I've talked to several different companies. They all basically seem to offer the same things for the most part.

I guess my primary concern now is the pay. Unless I'm figuring the numbers incorrectly, My first year, I will only be making $350.00 to $600.00 (take home) per week... Can this be correct???

If so, I think that would help explain the "driver shortage" I keep reading/hearing about...

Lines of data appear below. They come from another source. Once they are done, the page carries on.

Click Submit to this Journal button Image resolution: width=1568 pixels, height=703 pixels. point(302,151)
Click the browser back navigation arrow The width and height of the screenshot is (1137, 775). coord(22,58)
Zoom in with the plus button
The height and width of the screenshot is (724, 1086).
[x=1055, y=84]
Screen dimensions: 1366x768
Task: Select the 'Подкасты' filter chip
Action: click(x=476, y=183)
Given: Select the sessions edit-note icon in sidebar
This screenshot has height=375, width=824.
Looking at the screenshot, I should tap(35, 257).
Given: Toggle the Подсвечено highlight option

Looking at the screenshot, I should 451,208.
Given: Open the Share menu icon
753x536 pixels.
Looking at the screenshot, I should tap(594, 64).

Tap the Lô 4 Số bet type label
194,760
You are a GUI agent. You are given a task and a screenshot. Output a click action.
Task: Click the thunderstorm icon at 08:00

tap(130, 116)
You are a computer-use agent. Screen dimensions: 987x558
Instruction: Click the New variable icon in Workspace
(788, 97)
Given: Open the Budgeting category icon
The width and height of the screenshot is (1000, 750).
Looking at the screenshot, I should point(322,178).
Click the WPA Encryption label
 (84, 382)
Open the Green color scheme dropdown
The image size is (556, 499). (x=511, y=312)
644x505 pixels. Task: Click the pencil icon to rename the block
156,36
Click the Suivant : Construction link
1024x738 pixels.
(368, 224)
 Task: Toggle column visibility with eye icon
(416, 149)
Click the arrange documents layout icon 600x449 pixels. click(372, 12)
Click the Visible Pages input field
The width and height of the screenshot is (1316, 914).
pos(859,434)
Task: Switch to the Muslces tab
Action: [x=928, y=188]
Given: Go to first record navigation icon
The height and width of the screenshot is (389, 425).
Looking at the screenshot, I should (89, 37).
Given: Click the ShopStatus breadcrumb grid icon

The first year you are not going to get rich. You have a lot to learn. I started at 32cpm. I was making 33 after 6 months and 34 from months 9-12. I still grossed just over 50k. The harder you work and the quicker you "get it" the more money you will make. Think of your first year as more of a paid internship. Everybody knows even paid internships make peanuts. Your career really starts during your second year. The bulk of your learning takes place that first year. It is what your rookie year is about: Learning!!!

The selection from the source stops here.